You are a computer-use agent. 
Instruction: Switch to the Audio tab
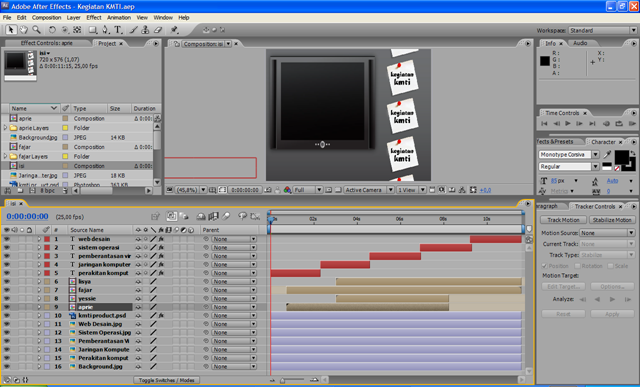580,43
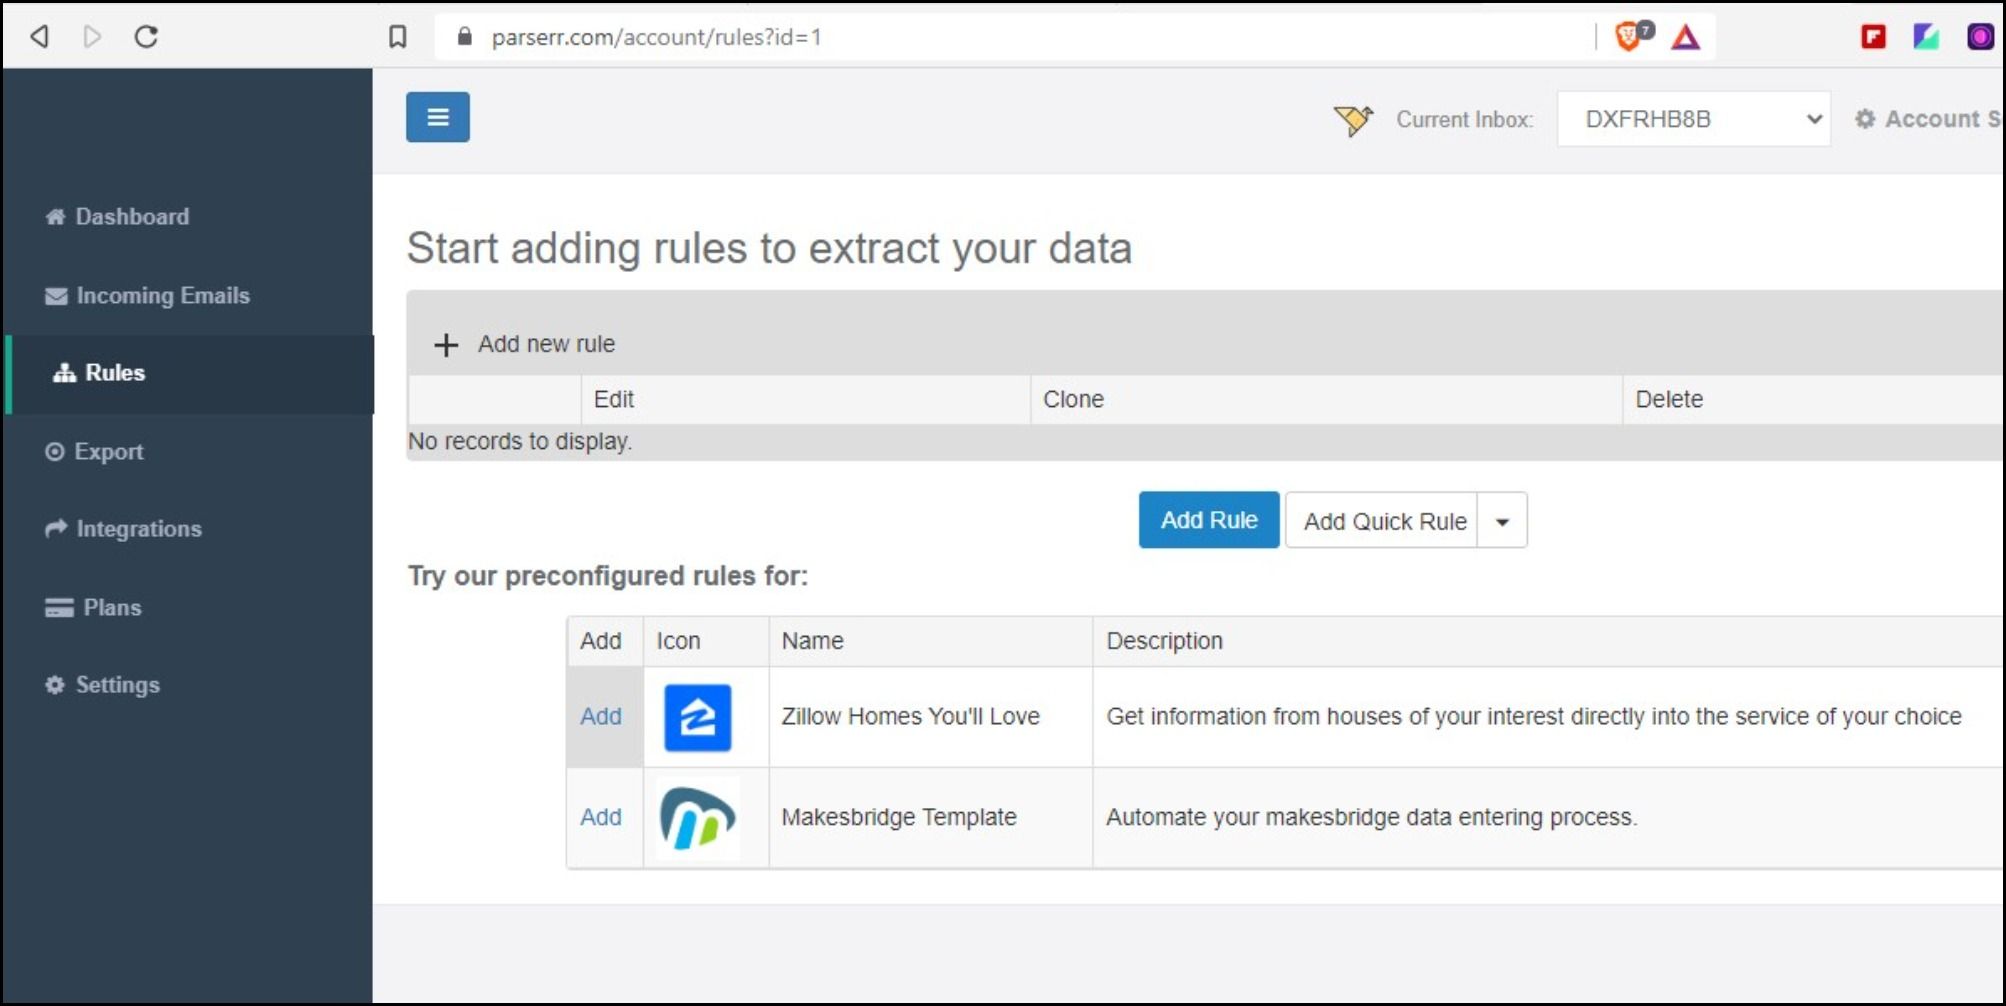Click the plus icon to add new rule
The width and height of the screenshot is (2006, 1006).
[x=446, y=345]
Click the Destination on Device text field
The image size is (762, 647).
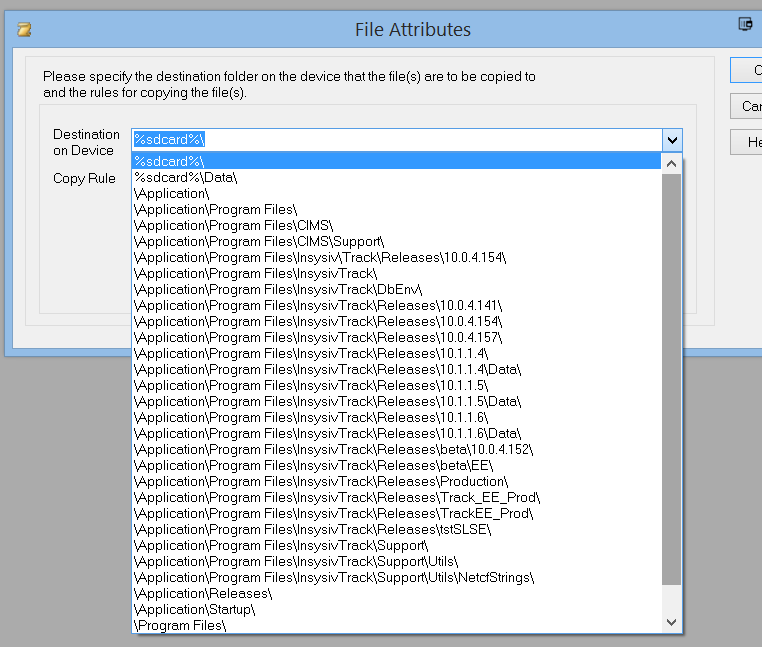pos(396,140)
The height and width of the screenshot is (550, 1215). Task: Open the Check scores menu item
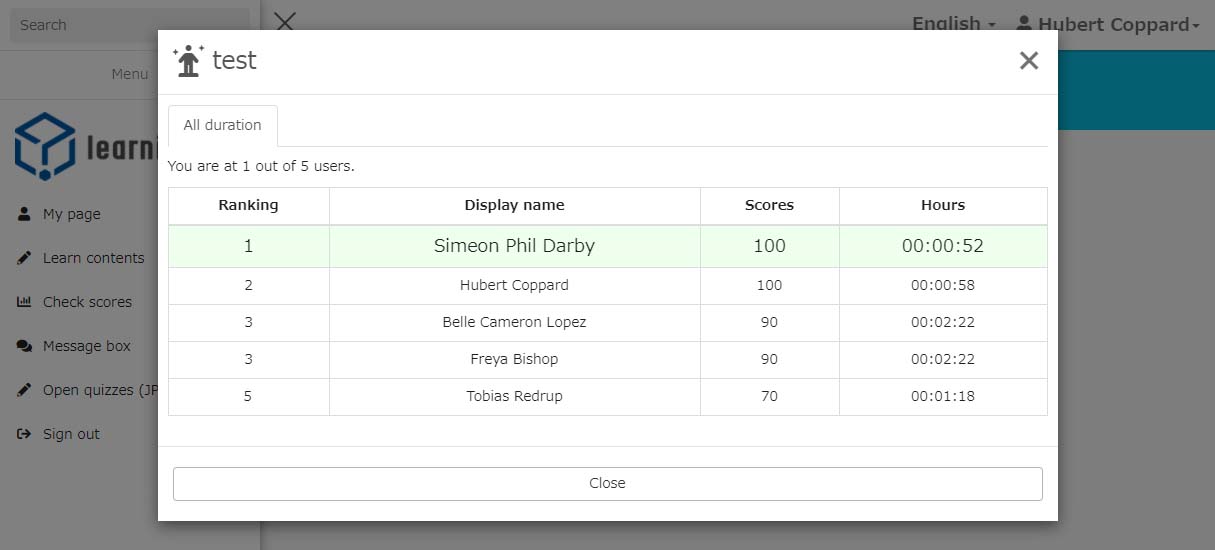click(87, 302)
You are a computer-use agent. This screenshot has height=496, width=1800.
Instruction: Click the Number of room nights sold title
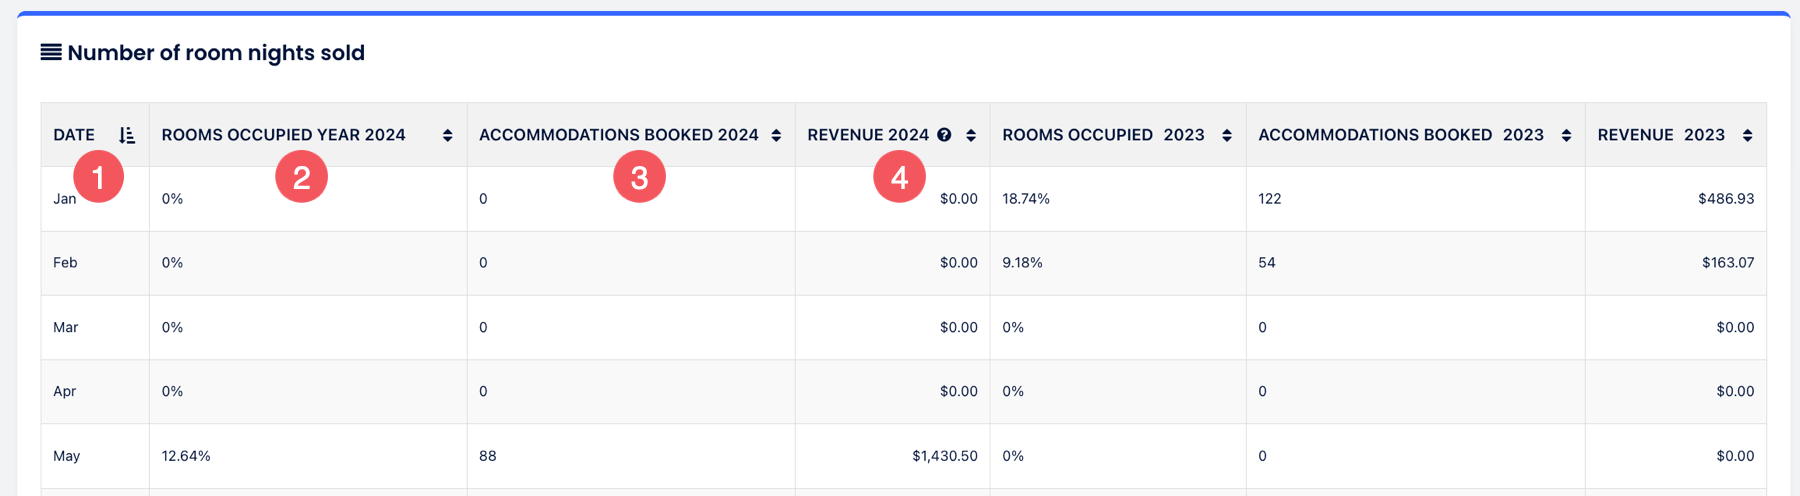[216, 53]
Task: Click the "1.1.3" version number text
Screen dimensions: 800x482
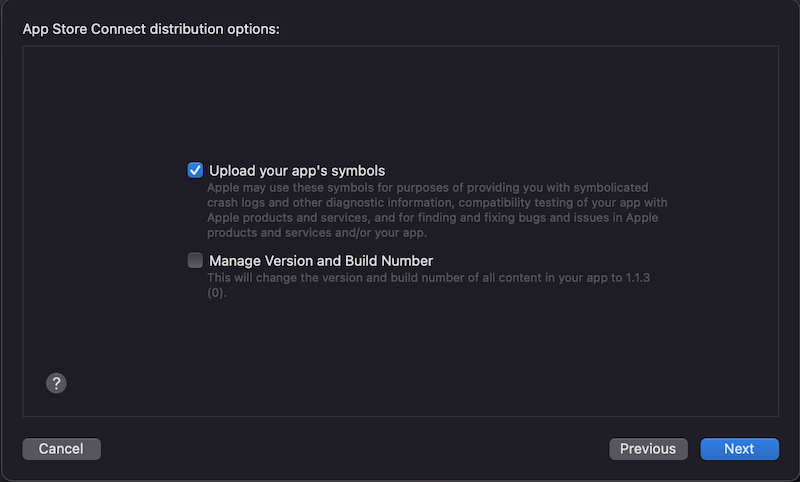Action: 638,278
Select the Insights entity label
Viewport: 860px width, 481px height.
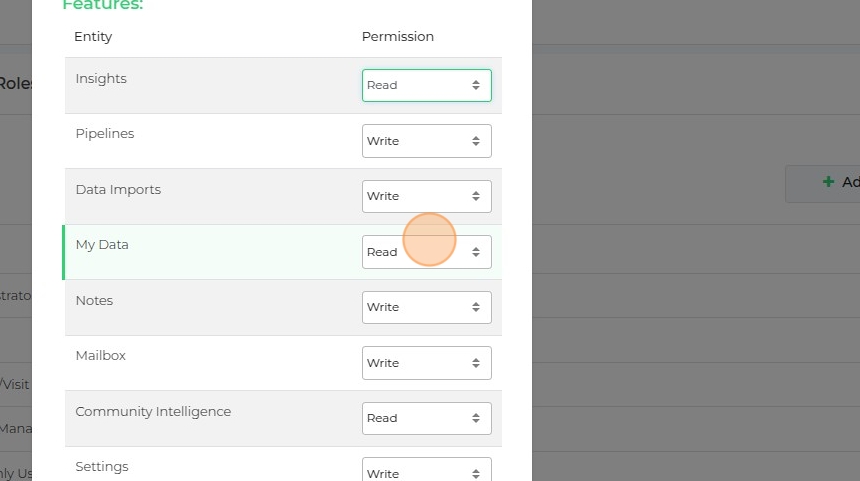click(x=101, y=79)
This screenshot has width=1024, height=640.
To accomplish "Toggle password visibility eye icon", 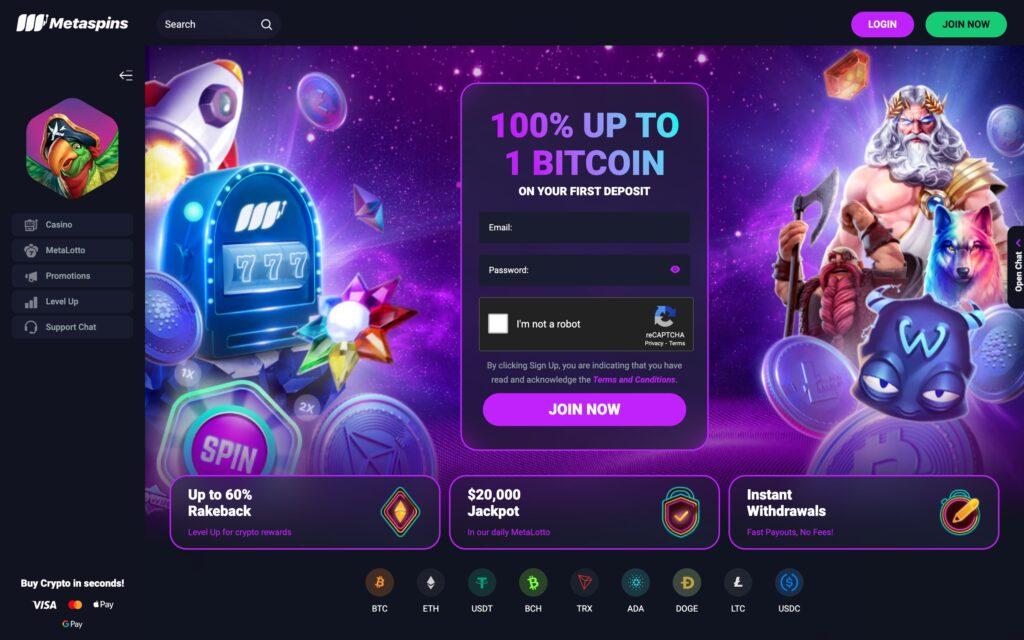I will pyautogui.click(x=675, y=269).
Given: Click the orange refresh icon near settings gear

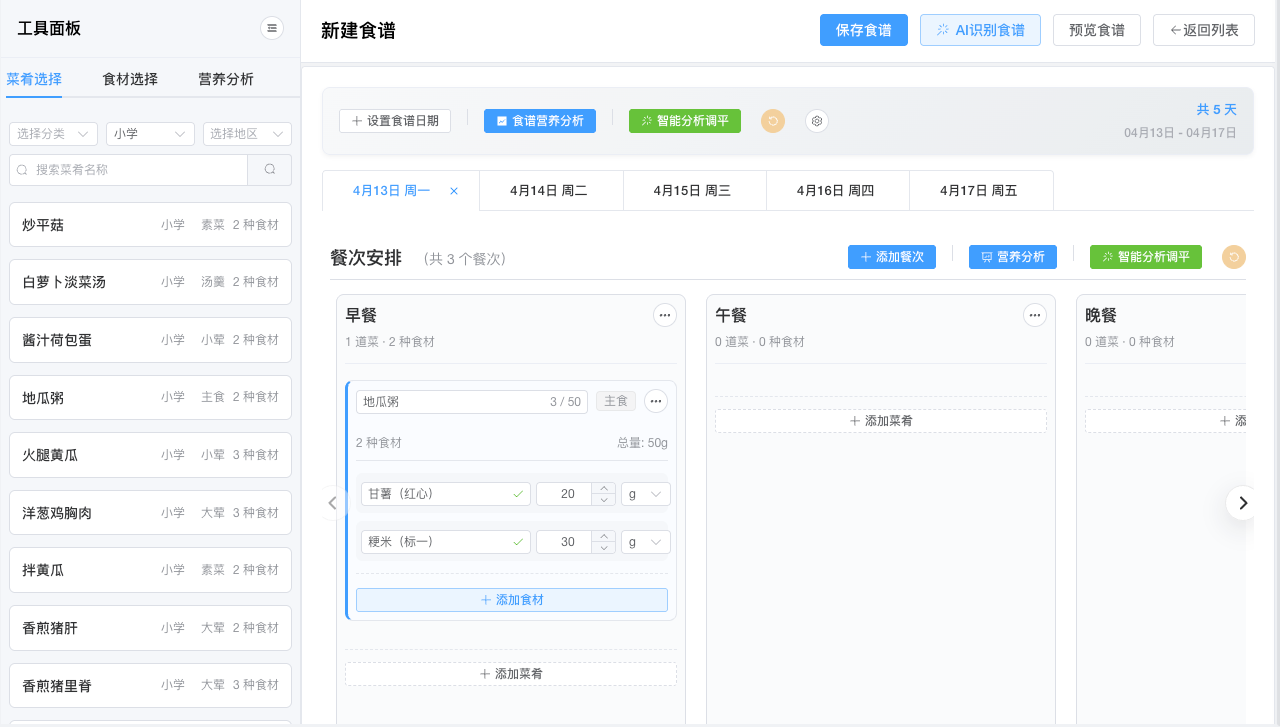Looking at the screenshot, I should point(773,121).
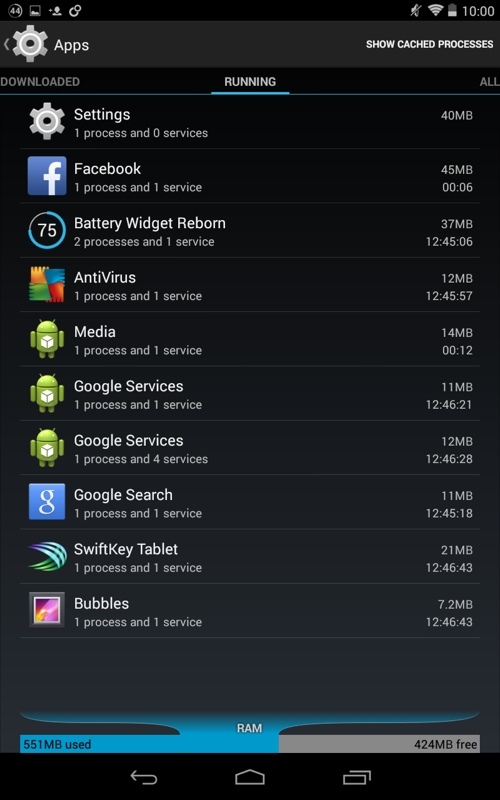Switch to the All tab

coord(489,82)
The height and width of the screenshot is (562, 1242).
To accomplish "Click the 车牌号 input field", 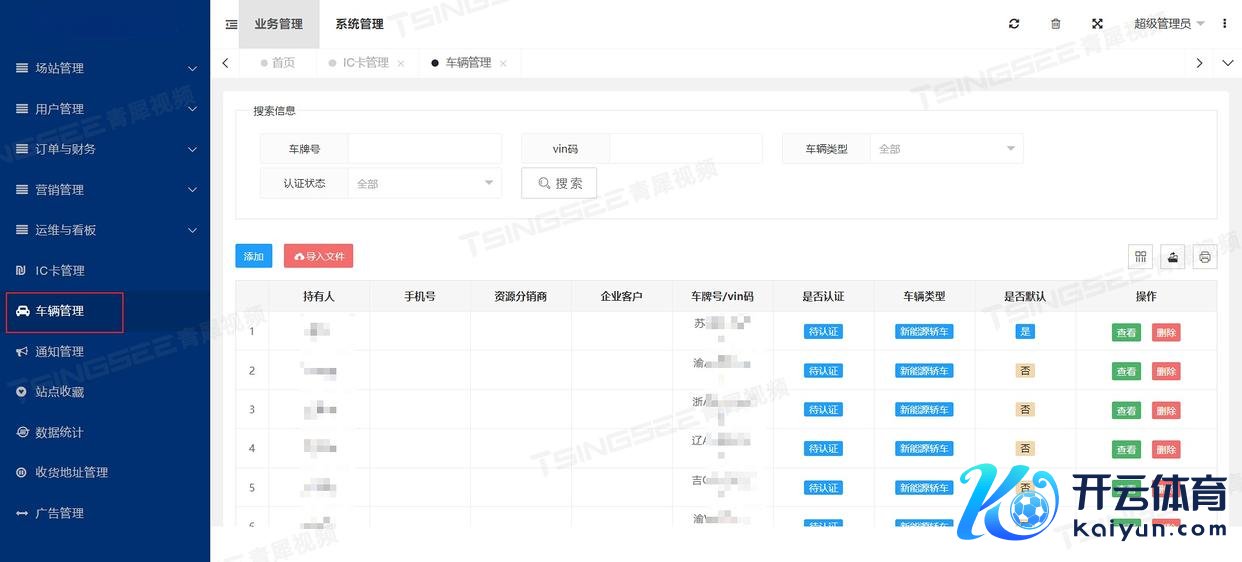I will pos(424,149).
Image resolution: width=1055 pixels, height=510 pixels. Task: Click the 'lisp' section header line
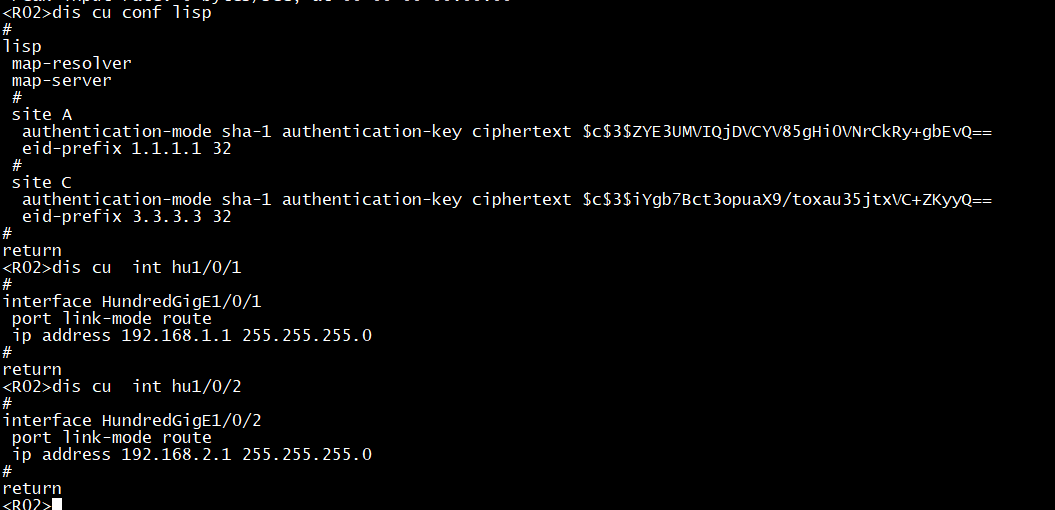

·····

| YOUR ASSIGNMENT |
For this exercise, return exactly the lines above from the line with "Screen dimensions: 800x482" through the line with "This screenshot has width=1024, height=640.", both included. Do not copy the pictures.

| TASK RESULT |
Screen dimensions: 800x482
Action: 638,278
Select the Insights entity label
Viewport: 860px width, 481px height.
click(x=101, y=79)
This screenshot has width=1024, height=640.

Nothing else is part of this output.